5人の歯科医が次々退職…ピンチに陥った経営者
2016年、分院長を含む5人の歯科医師が次々に辞めていくという事態が起きました。2015年からハワイに歯科技工所をオープンするため理事長がたびたびハワイに行き医院を不在にしていたことに、辞めた歯科医師たちは不満があったと思います。私も当時は同じ気持ちでした。
いくら仕事で行っても、勤務医にしてみれば「私たちが稼いだ利益で理事長はハワイに行っている」と思うのも仕方ありません。
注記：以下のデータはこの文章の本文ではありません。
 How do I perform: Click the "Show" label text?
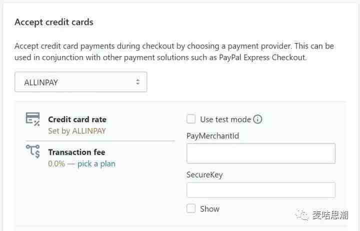point(210,209)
その頃は私がスタッフに考えや思いを話すこともなければ、スタッフの本音を聞くこともありませんでした。
この5人の歯科医師の辞職をきっかけに、そこから数年間の無休勤務を経て、私のなかに「自分1人でできることなんてたいしたことないな、それならば目の前の1人ひとりを大切にしていこう」という気持ちが生まれ、その後経営方針を大きく変えることになりました。
仕事も人生も楽しんでいい…「経営の常識」が覆った日
その後私も何度かハワイに行く機会があり、そこで知り合った歯科医院の院長や経営者たちとの出会いが、私の価値観そのものがひっくり返ってしまう人生最大の転機となります。
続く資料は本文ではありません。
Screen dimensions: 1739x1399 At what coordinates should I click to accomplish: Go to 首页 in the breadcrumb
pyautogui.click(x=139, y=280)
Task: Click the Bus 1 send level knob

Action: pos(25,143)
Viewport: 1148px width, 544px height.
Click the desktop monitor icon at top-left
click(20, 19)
驚いたことに、そこで出会った院長や経営者たちは平日に自分の医院を閉めないでハワイに来て、仕事も人生も楽しんで経営も成功しています。そんな経営の仕方があることを知り、私は目からうろこが落ちた気持ちになったのです。
当時の私は「院長は医院にいてすべてをチェックし誰よりもスタッフのために頑張らなくてはいけない」という考えでした。また人生は苦労しなければ良くならないと思い込んでいました。
しかしハワイで「仕事も人生も楽しみながら幸せになれる」方法があることを知り、私の価値観は180度ひっくり返ってしまったのです。
自分の考えだけが正しいわけではなく、正解は1つではないのだと勉強になりました。みんなそれぞれ得意なところや良いところをもち寄り、歯科医院を運営していこうという考えに変わっていきました。
またハワイで出会った先生に「福利厚生は大事だ」ということを教えてもらい、私の歯科医院でも社会保険やボーナス、退職金を充実させました。